Supplied material section start

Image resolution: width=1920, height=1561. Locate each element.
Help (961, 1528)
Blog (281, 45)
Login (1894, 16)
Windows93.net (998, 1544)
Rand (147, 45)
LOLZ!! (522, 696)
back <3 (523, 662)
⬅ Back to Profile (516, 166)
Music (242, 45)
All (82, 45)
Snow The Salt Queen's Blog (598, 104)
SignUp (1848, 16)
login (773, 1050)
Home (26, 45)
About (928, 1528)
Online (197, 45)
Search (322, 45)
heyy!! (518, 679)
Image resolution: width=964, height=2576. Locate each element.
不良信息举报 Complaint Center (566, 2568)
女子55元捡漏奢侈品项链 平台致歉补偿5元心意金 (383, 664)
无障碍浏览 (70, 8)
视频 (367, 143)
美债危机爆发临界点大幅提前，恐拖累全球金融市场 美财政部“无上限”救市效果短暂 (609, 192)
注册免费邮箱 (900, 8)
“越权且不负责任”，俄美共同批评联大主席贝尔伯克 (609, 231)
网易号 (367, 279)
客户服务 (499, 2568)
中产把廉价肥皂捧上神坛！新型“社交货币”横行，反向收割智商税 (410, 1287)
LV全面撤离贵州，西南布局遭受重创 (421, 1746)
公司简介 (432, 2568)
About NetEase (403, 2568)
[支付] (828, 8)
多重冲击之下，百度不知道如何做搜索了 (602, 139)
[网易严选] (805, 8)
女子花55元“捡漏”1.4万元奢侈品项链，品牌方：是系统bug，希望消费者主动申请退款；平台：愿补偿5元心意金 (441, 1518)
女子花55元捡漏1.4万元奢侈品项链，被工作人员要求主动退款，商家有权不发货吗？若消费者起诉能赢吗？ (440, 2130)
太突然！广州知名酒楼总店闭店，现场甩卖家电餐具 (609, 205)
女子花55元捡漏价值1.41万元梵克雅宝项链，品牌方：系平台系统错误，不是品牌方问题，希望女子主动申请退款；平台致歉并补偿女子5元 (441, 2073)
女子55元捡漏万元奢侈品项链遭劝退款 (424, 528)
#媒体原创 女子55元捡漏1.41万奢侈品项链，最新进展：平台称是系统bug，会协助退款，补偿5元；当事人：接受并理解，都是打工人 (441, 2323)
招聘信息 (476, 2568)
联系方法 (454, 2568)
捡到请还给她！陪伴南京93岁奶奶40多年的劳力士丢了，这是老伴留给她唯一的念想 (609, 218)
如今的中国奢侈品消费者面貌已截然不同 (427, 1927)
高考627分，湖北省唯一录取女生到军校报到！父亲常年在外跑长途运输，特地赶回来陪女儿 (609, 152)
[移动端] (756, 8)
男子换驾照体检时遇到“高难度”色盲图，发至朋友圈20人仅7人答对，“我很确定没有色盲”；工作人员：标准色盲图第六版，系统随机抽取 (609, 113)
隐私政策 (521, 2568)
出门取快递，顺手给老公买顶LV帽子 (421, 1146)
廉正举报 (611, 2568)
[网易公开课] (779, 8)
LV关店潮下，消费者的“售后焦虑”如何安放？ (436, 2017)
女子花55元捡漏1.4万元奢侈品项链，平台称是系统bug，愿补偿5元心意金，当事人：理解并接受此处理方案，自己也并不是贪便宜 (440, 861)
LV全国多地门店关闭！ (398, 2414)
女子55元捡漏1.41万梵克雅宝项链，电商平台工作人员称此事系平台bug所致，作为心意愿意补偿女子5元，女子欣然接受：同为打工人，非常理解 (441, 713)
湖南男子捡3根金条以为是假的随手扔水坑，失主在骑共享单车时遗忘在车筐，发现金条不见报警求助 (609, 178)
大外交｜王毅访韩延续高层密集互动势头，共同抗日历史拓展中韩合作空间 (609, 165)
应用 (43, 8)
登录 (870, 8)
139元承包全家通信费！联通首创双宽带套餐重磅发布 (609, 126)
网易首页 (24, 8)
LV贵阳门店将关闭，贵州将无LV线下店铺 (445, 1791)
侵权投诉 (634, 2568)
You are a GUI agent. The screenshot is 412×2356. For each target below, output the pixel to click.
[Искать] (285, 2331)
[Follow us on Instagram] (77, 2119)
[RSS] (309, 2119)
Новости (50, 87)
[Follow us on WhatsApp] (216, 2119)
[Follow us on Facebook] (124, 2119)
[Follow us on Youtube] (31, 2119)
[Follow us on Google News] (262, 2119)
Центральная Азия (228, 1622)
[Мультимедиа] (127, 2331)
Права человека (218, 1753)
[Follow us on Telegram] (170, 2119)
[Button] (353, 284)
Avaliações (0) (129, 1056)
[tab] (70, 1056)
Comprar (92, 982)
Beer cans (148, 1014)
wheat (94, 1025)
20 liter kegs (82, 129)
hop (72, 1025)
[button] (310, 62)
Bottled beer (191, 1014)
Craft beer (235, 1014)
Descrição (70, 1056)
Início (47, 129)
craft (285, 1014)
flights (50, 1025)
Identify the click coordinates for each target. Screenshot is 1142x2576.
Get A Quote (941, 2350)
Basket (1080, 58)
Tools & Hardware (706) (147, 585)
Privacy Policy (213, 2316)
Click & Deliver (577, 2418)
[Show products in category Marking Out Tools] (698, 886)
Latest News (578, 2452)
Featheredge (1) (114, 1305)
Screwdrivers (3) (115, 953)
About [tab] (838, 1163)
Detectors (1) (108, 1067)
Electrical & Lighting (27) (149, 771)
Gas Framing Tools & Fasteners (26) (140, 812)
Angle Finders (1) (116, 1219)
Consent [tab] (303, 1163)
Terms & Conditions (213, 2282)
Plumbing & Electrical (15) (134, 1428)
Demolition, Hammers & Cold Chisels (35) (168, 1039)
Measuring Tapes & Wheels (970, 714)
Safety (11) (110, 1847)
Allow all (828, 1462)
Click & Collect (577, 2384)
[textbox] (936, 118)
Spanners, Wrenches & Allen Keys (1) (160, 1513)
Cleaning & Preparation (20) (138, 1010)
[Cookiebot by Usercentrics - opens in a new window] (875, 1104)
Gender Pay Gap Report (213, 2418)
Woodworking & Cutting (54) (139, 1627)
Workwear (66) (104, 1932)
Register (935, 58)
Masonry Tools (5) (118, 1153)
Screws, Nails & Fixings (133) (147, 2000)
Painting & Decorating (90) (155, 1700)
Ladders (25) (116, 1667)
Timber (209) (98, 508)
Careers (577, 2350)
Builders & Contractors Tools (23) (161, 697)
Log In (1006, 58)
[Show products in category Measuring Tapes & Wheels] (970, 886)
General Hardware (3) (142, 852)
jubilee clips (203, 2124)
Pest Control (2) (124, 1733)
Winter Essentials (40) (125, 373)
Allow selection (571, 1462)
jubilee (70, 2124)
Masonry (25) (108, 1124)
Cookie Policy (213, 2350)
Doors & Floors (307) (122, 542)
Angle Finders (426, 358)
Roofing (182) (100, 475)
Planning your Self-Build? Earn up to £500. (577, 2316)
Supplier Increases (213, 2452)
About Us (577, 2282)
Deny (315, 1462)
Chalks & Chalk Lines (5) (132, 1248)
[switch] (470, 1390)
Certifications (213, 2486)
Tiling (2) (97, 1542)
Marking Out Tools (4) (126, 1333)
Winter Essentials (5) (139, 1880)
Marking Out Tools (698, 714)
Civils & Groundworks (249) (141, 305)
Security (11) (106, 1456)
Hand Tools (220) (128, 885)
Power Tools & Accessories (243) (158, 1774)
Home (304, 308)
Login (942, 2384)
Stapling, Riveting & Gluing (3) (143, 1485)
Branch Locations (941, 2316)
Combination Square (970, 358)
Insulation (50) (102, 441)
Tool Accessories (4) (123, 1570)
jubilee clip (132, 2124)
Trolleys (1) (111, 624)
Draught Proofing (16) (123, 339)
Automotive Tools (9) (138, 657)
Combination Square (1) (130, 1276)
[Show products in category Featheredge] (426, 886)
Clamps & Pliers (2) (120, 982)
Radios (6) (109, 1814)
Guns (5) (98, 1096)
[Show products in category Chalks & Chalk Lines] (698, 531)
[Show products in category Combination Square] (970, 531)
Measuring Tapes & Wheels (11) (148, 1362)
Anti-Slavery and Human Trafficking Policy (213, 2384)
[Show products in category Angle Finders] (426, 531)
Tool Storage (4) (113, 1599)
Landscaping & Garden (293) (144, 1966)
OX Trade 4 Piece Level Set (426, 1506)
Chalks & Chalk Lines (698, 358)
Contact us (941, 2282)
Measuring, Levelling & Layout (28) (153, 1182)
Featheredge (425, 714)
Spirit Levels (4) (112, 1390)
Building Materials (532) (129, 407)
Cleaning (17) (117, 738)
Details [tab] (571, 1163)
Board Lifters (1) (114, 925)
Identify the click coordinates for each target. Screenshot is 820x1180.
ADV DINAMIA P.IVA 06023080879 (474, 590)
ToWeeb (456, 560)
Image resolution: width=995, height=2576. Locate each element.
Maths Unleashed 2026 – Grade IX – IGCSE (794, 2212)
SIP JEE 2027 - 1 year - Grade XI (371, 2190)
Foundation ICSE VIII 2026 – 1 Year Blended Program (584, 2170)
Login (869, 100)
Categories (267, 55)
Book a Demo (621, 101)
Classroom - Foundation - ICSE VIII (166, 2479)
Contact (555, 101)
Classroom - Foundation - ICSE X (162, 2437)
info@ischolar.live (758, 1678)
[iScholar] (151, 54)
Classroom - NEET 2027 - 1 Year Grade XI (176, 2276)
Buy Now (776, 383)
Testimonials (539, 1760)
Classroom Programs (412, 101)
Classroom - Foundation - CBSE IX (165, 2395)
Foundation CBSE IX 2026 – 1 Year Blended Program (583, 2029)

Supplied material section end

**Work required**
Everything from the line containing "Maths Unleashed 2026" through the line containing "Book a Demo (621, 101)" in the material above should be retyped exactly, both ends included, and nothing more.

**Problem solution**
Maths Unleashed 2026 – Grade IX – IGCSE (794, 2212)
SIP JEE 2027 - 1 year - Grade XI (371, 2190)
Foundation ICSE VIII 2026 – 1 Year Blended Program (584, 2170)
Login (869, 100)
Categories (267, 55)
Book a Demo (621, 101)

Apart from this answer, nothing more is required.